Le propriétaire de JLR, le groupe indien Tata Motors, a indiqué dans un communiqué que M. Bolloré prendra ses fonctions le 10 septembre prochain en remplacement de Ralf Speth qui a été à la tête du groupe pendant plus de dix ans.

Ancien cadre de l'équipementier automobile français Faurecia, Thierry Bolloré avait rejoint Renault en 2012, où il a gravi tous les échelons.

Il avait été évincé de son poste de directeur général en octobre dernier afin de tourner la page de l'ère Carlos Ghosn dont il était un protégé.

M. Bolloré va prendre la tête de Jaguar Land Rover au moment où la pandémie a mis à rude épreuve le secteur automobile.
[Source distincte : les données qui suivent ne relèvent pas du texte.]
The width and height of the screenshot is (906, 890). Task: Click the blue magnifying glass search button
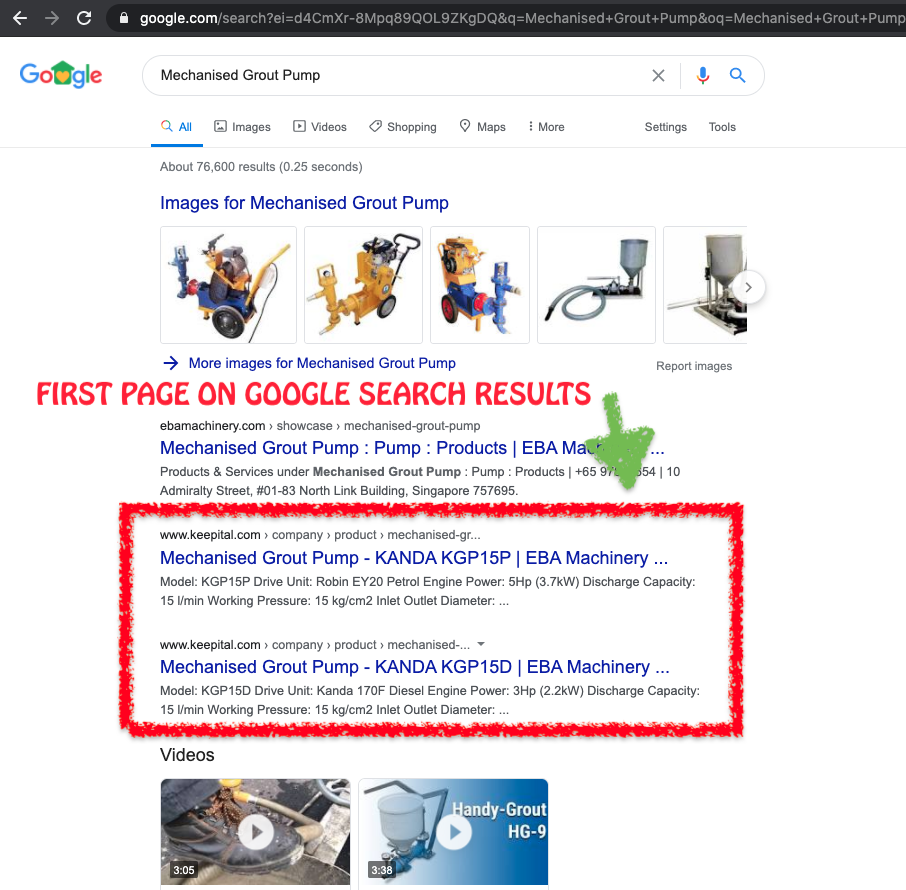(x=738, y=75)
"C'est un privilège de diriger cette fantastique entreprise dans ce qui est encore un des moments les plus exigeants de notre génération", a-t-il déclaré dans le communiqué.

JLR, constructeur haut de gamme, a annoncé récemment la suppression de 1.100 emplois intérimaires au Royaume-Uni et une perte avant impôt de 500 millions de livres entre janvier et mars.

En raison de la chute de ses ventes, sa trésorerie a fondu à grande vitesse et le groupe a dû se tourner vers des banques chinoises pour obtenir un prêt de 560 millions de livres, alors qu'il n'était pas éligible aux prêts des pouvoirs publics au Royaume-Uni.

Le groupe veut réduire ses coûts avec pour objectif d'économiser 5 milliards de livres d'ici mars 2021, soit un milliard de plus que prévu jusqu'à présent.

Il a pris en outre la décision de réduire ses investissements, à 2,5 milliards de livres pour l'exercice 2020-2021, contre 3,3 milliards pour 2019-2020.

Les suppressions d'emplois interviennent après un plan de restructuration annoncé l'an dernier et qui prévoyait déjà de réduire les effectifs de 5.000 postes.